What you have to do: Type the data below again exactly. Omit all pictures.
========
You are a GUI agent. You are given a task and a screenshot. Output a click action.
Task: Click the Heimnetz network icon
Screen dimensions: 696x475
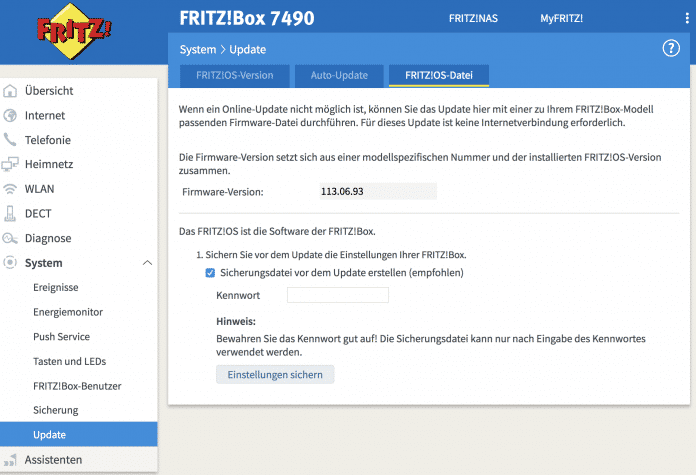tap(11, 165)
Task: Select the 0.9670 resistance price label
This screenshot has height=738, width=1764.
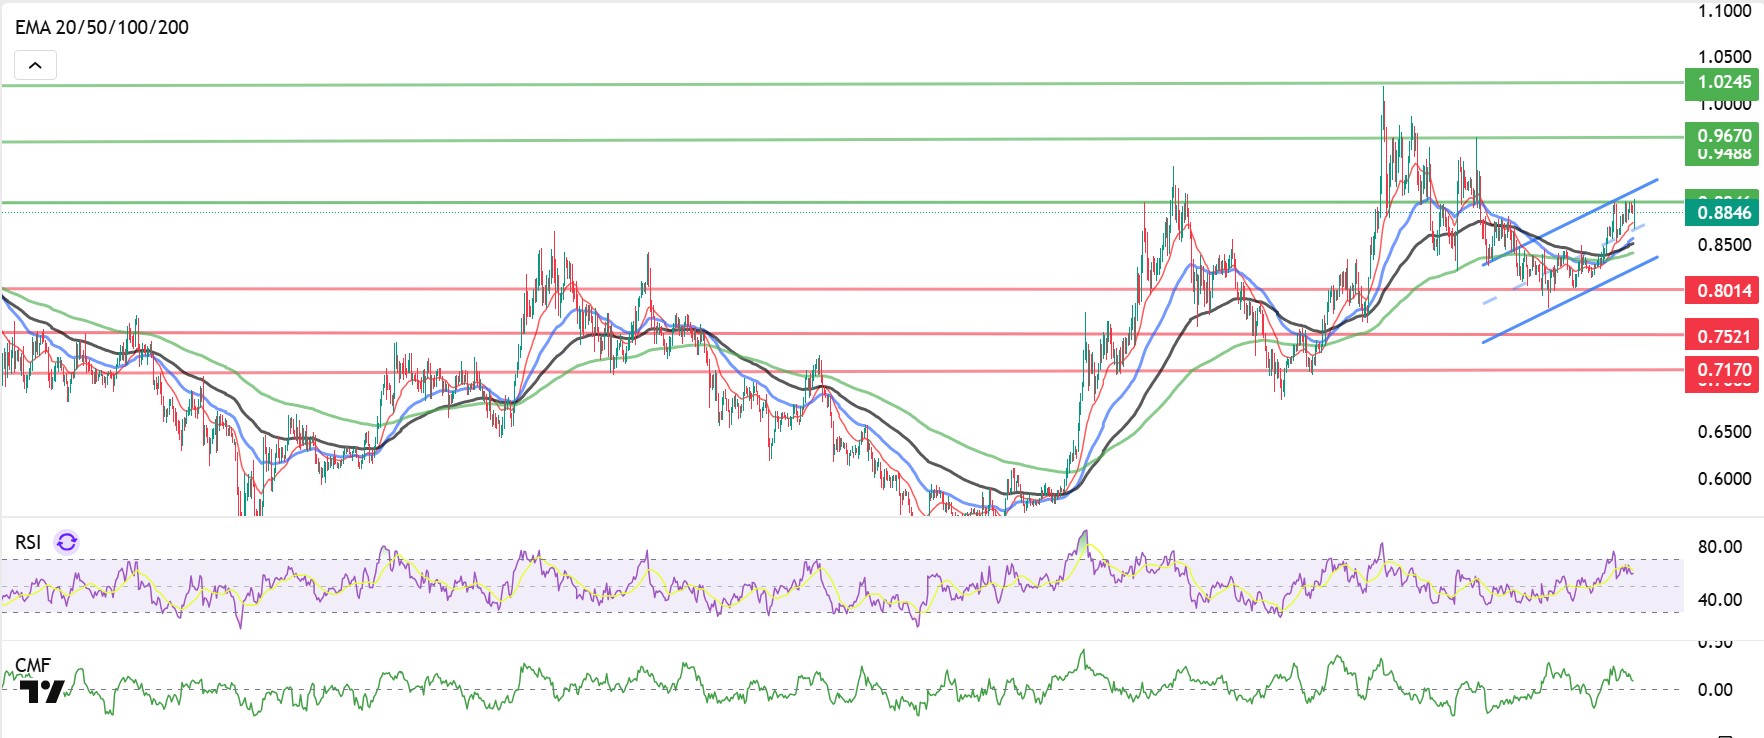Action: point(1722,135)
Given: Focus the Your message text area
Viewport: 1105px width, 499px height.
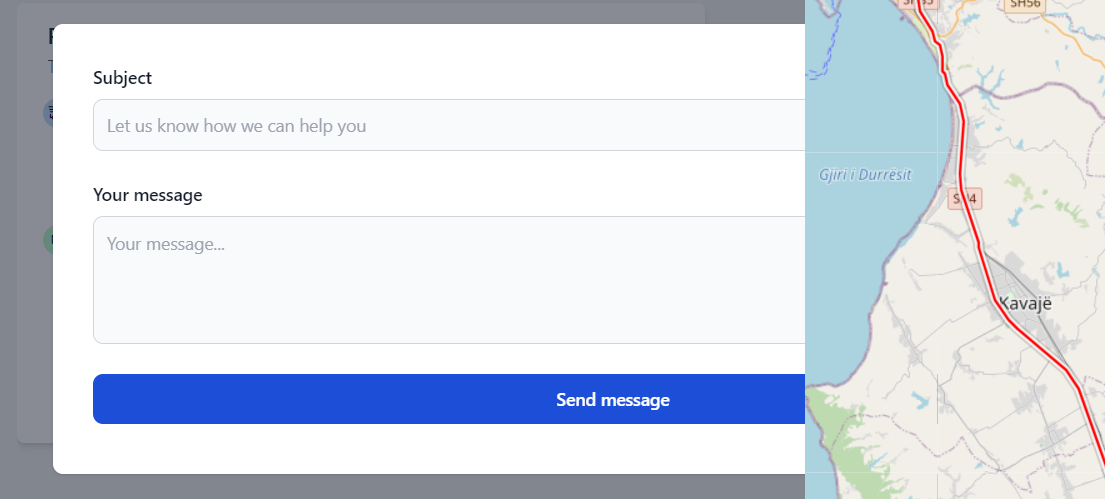Looking at the screenshot, I should pos(449,280).
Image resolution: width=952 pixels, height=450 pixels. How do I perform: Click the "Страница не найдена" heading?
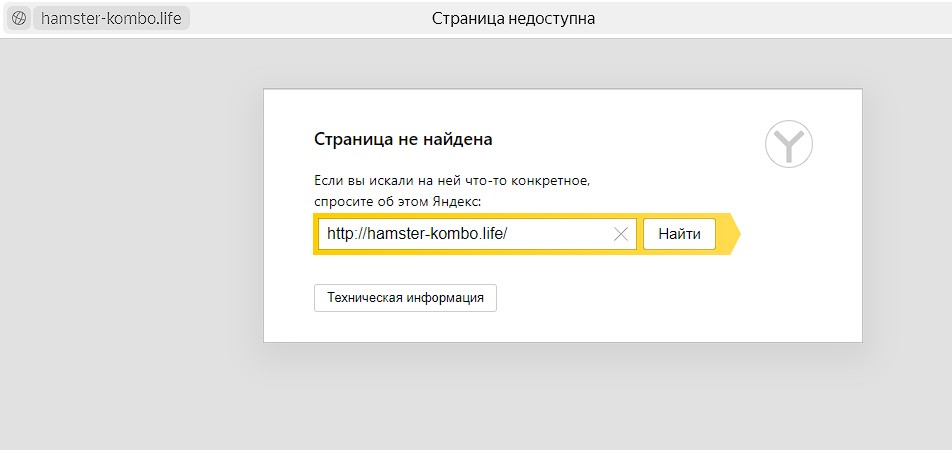click(403, 139)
========
Exercise answer:
You are a GUI agent. You are given a task and a screenshot. Output a click action.
Task: Click the Heimnetz network icon
Screen dimensions: 696x475
tap(11, 165)
Task: Select the 0.9670 resistance price label
This screenshot has height=738, width=1764.
Action: point(1722,135)
Given: Focus the Your message text area
Viewport: 1105px width, 499px height.
Looking at the screenshot, I should pos(449,280).
Image resolution: width=952 pixels, height=450 pixels. How do I perform: Click the "Страница не найдена" heading?
click(403, 139)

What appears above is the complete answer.